> [Provided text]:

Kubernetes CSI in Action: Explained with Features and Use Cases

Kubernetes Volume plugins have been a great way for the third-party storage providers to support a block or file storage system by extending the Kubernetes volume interface and are “In-Tree” in nature.

In this post, we will dig into Kubernetes Container Storage Interface. We will install CSI Driver for Hostpath locally just to get an idea of how it works by understanding its components and see what really happens during pvc/pv/pod lifecycle. Also, we will look at some cool features that will help you implement multiple persistent volume related use cases.

Introduction

The Container Storage Interface (CSI) is a standard for exposing arbitrary block and file storage storage systems to containerised workloads on Container Orchestration Systems (COs) like Kubernetes, Mesos, Docker, and Cloud Foundry. Using CSI third-party storage providers can write and deploy plugins exposing new storage systems in Kubernetes without ever having to touch the core Kubernetes code. This means, implementing a single CSI for a storage vendor is guaranteed to work with all COs.

Some of the key differentiators for Kubernetes has been a powerful volume plugin system that enables many different types of storage systems to:

  1. Automatically create storage when required.

  2. Make storage available to containers wherever they’re scheduled.

  3. Automatically delete the storage when no longer needed. Adding support for new storage systems to Kubernetes, however, has been challenging.

The implementation of the Container Storage Interface (CSI) makes installing new volume plugins as easy as deploying a pod. It indicates that Kubernetes users may depend on the feature and its API without fear of backwards incompatible changes in future causing regressions.

Kubernetes CSI 1.png

Note: we will discuss only about dynamic provisioning in this article. Pre-provisioned volumes and flex volumes are out of scope of this article.

Why CSI?

Kubernetes volume plugins are currently “in-tree”, meaning they’re linked, compiled, built, and shipped with the core kubernetes binaries. Adding support for a new storage system to Kubernetes (a volume plugin) requires checking code into the core Kubernetes repository.

The existing Flex-Volume plugin attempted to address this pain by exposing an exec based API for external volume plugins. Although it enables third party storage vendors to write drivers Out-of-tree, in order to deploy the third party driver files it requires access to the root filesystem of node and master machines.

In addition to being difficult to deploy, Flex did not address the pain of plugin dependencies: Volume plugins tend to have many external requirements (on mount and filesystem tools, for example). These dependencies are assumed to be available on the underlying host OS which is often not the case (and installing them requires access to the root filesystem of node machine).

> [Work to do]:
a: Copy from the Kubernetes CSI article the passage that begins at the words "Kubernetes Volume plugins have" and stops after "related use cases.".
b: Rewrite all the entries with "welcome tip" changed to "welcome banner" and every other part kept the same. Omit the pictures from your answer.
The Kubernetes CSI article and the entries that follow it are unrelated to each other.

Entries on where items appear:
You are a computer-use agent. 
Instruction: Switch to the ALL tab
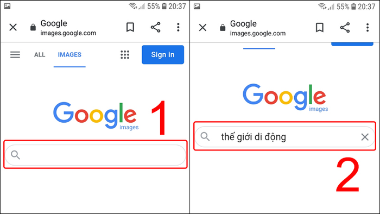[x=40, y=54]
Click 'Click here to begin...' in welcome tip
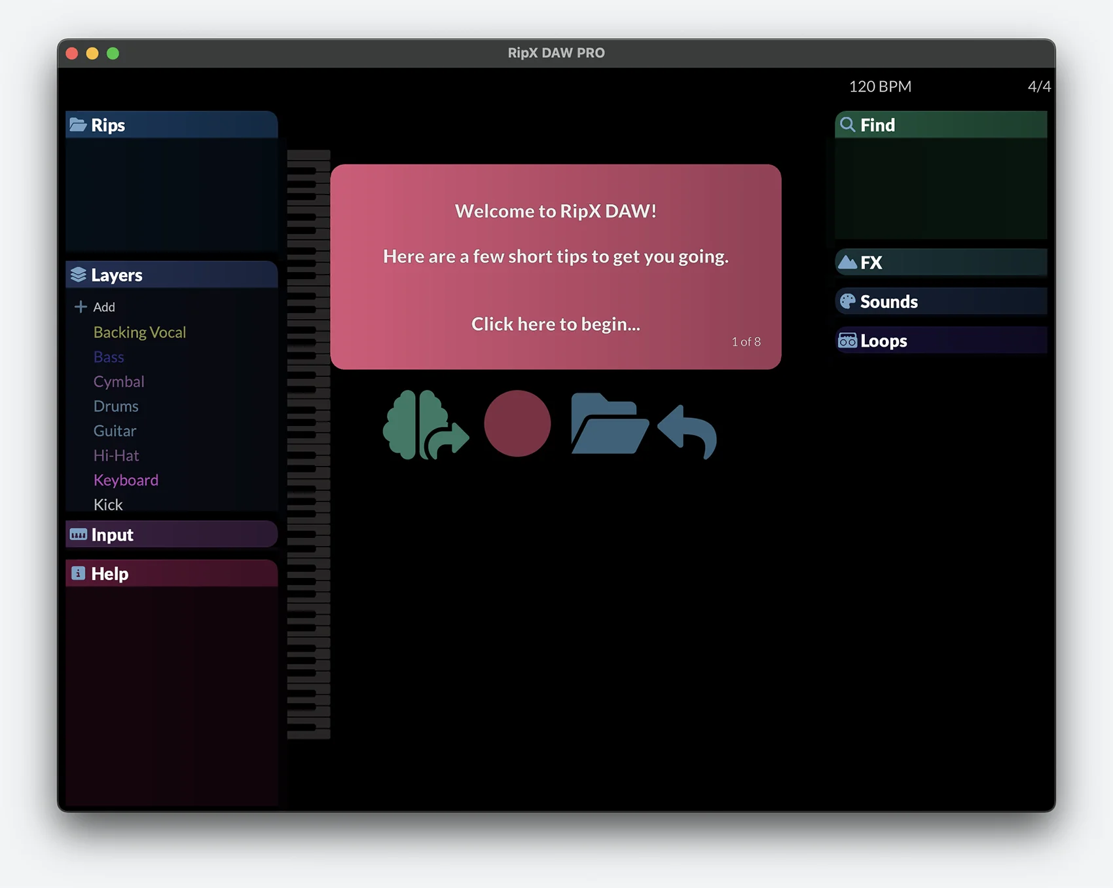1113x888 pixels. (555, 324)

> [Answers to the problems]:
a:
Kubernetes Volume plugins have been a great way for the third-party storage providers to support a block or file storage system by extending the Kubernetes volume interface and are “In-Tree” in nature.

In this post, we will dig into Kubernetes Container Storage Interface. We will install CSI Driver for Hostpath locally just to get an idea of how it works by understanding its components and see what really happens during pvc/pv/pod lifecycle. Also, we will look at some cool features that will help you implement multiple persistent volume related use cases.

b:
You are a computer-use agent. 
Instruction: Switch to the ALL tab
[x=40, y=54]
Click 'Click here to begin...' in welcome banner
1113x888 pixels. (555, 324)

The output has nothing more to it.